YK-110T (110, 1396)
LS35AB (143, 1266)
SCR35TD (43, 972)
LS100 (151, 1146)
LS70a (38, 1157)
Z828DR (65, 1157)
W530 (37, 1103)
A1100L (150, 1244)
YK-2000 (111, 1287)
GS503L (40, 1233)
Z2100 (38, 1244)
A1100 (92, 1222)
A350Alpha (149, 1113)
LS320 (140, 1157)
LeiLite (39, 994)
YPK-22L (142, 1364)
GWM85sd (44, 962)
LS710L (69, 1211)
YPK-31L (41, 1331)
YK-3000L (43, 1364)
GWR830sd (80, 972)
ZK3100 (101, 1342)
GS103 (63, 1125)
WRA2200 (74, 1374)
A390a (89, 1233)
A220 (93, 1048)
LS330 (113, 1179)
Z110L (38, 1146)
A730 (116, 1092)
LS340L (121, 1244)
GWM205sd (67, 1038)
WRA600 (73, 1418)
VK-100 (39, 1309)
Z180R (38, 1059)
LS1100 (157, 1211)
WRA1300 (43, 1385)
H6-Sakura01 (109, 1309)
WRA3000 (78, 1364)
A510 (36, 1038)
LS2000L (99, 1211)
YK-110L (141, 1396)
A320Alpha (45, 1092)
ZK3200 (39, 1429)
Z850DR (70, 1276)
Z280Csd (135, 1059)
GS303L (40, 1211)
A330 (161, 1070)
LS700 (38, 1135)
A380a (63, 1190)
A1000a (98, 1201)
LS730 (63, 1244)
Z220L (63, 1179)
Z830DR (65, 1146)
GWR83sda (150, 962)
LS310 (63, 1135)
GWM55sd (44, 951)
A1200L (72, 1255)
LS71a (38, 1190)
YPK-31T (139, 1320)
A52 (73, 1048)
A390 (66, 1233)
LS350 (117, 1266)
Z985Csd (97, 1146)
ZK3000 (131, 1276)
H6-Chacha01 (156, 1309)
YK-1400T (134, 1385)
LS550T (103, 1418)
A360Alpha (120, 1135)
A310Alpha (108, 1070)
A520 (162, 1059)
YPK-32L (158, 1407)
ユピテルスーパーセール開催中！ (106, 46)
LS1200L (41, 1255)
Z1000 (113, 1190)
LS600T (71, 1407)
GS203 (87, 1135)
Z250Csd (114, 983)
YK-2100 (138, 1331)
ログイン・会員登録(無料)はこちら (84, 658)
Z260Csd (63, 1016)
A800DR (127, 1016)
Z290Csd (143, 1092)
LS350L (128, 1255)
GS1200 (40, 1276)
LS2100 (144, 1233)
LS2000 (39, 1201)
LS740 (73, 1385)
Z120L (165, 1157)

• **WRITTEN INSTRUCTION**
Reproduce the material above in full, renaming "A350Alpha" to "A350 Alpha" and leaving everything else unchanged.

• **EXERCISE RESPONSE**
YK-110T (110, 1396)
LS35AB (143, 1266)
SCR35TD (43, 972)
LS100 (151, 1146)
LS70a (38, 1157)
Z828DR (65, 1157)
W530 (37, 1103)
A1100L (150, 1244)
YK-2000 (111, 1287)
GS503L (40, 1233)
Z2100 (38, 1244)
A1100 (92, 1222)
A350 Alpha (149, 1113)
LS320 (140, 1157)
LeiLite (39, 994)
YPK-22L (142, 1364)
GWM85sd (44, 962)
LS710L (69, 1211)
YPK-31L (41, 1331)
YK-3000L (43, 1364)
GWR830sd (80, 972)
ZK3100 (101, 1342)
GS103 (63, 1125)
WRA2200 (74, 1374)
A390a (89, 1233)
A220 (93, 1048)
LS330 (113, 1179)
Z110L (38, 1146)
A730 (116, 1092)
LS340L (121, 1244)
GWM205sd (67, 1038)
WRA600 (73, 1418)
VK-100 (39, 1309)
Z180R (38, 1059)
LS1100 (157, 1211)
WRA1300 (43, 1385)
H6-Sakura01 (109, 1309)
WRA3000 (78, 1364)
A510 (36, 1038)
LS2000L (99, 1211)
YK-110L (141, 1396)
A320Alpha (45, 1092)
ZK3200 (39, 1429)
Z850DR (70, 1276)
Z280Csd (135, 1059)
GS303L (40, 1211)
A330 (161, 1070)
LS700 (38, 1135)
A380a (63, 1190)
A1000a (98, 1201)
LS730 (63, 1244)
Z220L (63, 1179)
Z830DR (65, 1146)
GWR83sda (150, 962)
LS310 (63, 1135)
GWM55sd (44, 951)
A1200L (72, 1255)
LS71a (38, 1190)
YPK-31T (139, 1320)
A52 (73, 1048)
A390 (66, 1233)
LS350 (117, 1266)
Z985Csd (97, 1146)
ZK3000 (131, 1276)
H6-Chacha01 (156, 1309)
YK-1400T (134, 1385)
LS550T (103, 1418)
A360Alpha (120, 1135)
A310Alpha (108, 1070)
A520 (162, 1059)
YPK-32L (158, 1407)
ユピテルスーパーセール開催中！ (106, 46)
LS1200L (41, 1255)
Z1000 (113, 1190)
LS600T (71, 1407)
GS203 (87, 1135)
Z250Csd (114, 983)
YK-2100 (138, 1331)
ログイン・会員登録(無料)はこちら (84, 658)
Z260Csd (63, 1016)
A800DR (127, 1016)
Z290Csd (143, 1092)
LS350L (128, 1255)
GS1200 (40, 1276)
LS2100 (144, 1233)
LS2000 (39, 1201)
LS740 (73, 1385)
Z120L (165, 1157)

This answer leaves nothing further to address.